YOLO11 and Vision Transformers based 3D Pose Estimation of Immature Green Fruits in Commercial Apple Orchards for Robotic Thinning

Ranjan Sapkota,Manoj Karkee
2024-10-22
Abstract:In this study, a robust method for 3D pose estimation of immature green apples (fruitlets) in commercial orchards was developed, utilizing the YOLO11 object detection and pose estimation algorithm alongside Vision Transformers (ViT) for depth estimation (Dense Prediction Transformer (DPT) and Depth Anything V2). For object detection and pose estimation, performance comparisons of YOLO11 (YOLO11n, YOLO11s, YOLO11m, YOLO11l and YOLO11x) and YOLOv8 (YOLOv8n, YOLOv8s, YOLOv8m, YOLOv8l and YOLOv8x) were made under identical hyperparameter settings among the all configurations. It was observed that YOLO11n surpassed all configurations of YOLO11 and YOLOv8 in terms of box precision and pose precision, achieving scores of 0.91 and 0.915, respectively. Conversely, YOLOv8n exhibited the highest box and pose recall scores of 0.905 and 0.925, respectively.
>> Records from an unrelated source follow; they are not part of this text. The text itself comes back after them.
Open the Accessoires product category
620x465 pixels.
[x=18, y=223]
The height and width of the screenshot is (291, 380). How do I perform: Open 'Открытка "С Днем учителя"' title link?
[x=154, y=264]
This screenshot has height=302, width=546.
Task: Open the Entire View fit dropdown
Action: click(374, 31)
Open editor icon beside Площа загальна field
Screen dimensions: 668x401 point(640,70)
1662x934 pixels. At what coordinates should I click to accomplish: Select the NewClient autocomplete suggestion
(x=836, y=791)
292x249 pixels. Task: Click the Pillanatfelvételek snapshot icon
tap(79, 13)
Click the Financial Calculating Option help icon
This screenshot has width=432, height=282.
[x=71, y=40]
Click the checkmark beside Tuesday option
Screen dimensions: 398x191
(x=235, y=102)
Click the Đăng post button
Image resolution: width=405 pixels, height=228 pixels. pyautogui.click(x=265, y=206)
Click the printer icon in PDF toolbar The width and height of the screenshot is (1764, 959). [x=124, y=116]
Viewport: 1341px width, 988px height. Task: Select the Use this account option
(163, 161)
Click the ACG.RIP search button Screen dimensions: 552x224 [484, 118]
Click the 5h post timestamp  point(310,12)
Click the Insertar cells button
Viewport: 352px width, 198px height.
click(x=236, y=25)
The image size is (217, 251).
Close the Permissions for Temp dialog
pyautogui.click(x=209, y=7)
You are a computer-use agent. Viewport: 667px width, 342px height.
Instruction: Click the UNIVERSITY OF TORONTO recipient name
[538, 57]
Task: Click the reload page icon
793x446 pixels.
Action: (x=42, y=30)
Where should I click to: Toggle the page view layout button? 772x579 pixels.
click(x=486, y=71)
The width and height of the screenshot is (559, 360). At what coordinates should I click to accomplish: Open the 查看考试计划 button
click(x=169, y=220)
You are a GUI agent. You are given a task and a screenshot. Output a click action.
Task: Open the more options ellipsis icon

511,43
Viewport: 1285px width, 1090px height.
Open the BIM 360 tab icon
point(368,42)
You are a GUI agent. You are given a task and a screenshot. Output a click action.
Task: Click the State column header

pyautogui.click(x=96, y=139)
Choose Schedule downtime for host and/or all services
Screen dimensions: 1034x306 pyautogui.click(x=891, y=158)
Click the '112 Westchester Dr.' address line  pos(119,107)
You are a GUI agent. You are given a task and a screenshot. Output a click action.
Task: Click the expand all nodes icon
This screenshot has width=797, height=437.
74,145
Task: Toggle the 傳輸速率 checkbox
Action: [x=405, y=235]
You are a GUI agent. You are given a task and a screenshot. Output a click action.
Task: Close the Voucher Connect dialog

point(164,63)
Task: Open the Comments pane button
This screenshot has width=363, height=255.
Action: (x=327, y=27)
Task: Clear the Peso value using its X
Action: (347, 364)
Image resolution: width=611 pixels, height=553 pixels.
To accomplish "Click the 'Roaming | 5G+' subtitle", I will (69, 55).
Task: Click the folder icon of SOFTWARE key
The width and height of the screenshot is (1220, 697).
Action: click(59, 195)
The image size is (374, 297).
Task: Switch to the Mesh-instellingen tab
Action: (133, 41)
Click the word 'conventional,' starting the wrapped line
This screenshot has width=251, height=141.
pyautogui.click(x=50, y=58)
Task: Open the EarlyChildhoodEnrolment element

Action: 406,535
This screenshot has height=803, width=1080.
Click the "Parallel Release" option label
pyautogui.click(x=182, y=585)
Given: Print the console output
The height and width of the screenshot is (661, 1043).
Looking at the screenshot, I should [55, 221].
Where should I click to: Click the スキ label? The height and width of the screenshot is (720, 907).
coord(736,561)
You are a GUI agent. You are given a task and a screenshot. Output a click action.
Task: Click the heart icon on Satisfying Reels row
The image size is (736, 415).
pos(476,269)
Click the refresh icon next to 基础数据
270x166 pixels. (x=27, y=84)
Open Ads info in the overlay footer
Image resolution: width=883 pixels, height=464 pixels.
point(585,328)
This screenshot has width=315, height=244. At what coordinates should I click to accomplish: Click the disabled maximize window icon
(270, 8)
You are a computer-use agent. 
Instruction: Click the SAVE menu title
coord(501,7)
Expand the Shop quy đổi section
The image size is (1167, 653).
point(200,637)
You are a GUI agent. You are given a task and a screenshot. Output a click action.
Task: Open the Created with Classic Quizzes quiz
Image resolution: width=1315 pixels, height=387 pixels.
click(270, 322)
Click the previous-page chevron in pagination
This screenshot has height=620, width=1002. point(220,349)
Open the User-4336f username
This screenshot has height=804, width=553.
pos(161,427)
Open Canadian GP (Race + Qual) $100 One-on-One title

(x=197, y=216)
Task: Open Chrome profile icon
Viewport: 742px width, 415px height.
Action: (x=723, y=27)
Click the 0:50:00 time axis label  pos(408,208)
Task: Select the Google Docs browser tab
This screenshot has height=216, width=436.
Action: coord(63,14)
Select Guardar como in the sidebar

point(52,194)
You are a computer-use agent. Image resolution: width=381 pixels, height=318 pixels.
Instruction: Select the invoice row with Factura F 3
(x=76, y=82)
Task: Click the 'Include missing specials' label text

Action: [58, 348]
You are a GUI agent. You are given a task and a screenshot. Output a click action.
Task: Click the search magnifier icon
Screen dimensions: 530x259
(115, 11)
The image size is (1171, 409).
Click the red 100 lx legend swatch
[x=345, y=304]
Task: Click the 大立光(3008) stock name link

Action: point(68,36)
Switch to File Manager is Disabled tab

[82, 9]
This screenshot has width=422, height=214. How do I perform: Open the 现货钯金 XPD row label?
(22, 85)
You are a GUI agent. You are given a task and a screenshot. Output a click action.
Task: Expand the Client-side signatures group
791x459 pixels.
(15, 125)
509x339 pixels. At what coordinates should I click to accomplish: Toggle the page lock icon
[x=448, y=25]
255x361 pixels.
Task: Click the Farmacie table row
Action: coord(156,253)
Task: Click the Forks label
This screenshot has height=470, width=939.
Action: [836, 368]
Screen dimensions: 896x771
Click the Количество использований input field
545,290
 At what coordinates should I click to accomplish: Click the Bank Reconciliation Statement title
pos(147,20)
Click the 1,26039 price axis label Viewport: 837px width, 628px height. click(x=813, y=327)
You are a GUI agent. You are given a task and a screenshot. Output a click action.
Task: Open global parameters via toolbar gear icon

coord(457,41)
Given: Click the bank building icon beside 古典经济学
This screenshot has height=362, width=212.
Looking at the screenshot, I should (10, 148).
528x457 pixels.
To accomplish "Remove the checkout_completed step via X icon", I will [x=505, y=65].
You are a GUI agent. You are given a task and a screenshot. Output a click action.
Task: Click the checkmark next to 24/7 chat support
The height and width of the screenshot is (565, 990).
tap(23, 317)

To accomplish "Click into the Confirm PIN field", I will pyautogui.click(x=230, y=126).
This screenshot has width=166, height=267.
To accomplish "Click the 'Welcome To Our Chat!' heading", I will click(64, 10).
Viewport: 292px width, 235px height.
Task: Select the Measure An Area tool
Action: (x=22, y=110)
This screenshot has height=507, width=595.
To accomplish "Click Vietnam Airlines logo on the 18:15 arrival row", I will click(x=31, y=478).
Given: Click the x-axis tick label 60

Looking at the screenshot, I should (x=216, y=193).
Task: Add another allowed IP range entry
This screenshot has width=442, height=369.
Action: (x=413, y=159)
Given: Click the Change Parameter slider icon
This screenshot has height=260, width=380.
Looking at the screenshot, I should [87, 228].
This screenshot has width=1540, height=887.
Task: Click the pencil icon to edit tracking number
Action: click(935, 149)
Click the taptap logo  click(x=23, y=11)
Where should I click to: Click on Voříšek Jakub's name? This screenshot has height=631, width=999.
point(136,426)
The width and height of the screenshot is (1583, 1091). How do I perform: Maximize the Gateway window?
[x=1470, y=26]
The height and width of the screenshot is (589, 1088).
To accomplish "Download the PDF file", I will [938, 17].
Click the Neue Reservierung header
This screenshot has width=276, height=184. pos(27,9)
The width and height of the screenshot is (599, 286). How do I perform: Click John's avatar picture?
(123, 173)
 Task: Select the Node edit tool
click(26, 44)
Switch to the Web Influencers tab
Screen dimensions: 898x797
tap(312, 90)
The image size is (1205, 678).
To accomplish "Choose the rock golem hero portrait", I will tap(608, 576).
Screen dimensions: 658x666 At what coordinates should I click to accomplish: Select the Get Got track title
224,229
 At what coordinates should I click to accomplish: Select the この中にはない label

Regarding the mean average precision at 50\% intersection over union (mAP@50), YOLO11s led all configurations with a box mAP@50 score of 0.94, while YOLOv8n achieved the highest pose mAP@50 score of 0.96. In terms of image processing speed, YOLO11n outperformed all configurations with an impressive inference speed of 2.7 ms, significantly faster than the quickest YOLOv8 configuration, YOLOv8n, which processed images in 7.8 ms. Subsequent integration of ViTs for the green fruit's pose depth estimation revealed that Depth Anything V2 outperformed Dense Prediction Transformer in 3D pose length validation, achieving the lowest Root Mean Square Error (RMSE) of 1.52 and Mean Absolute Error (MAE) of 1.28, demonstrating exceptional precision in estimating immature green fruit lengths. Integration of YOLO11 and Depth Anything Model provides a promising solution to 3D pose estimation of immature green fruits for robotic thinning applications.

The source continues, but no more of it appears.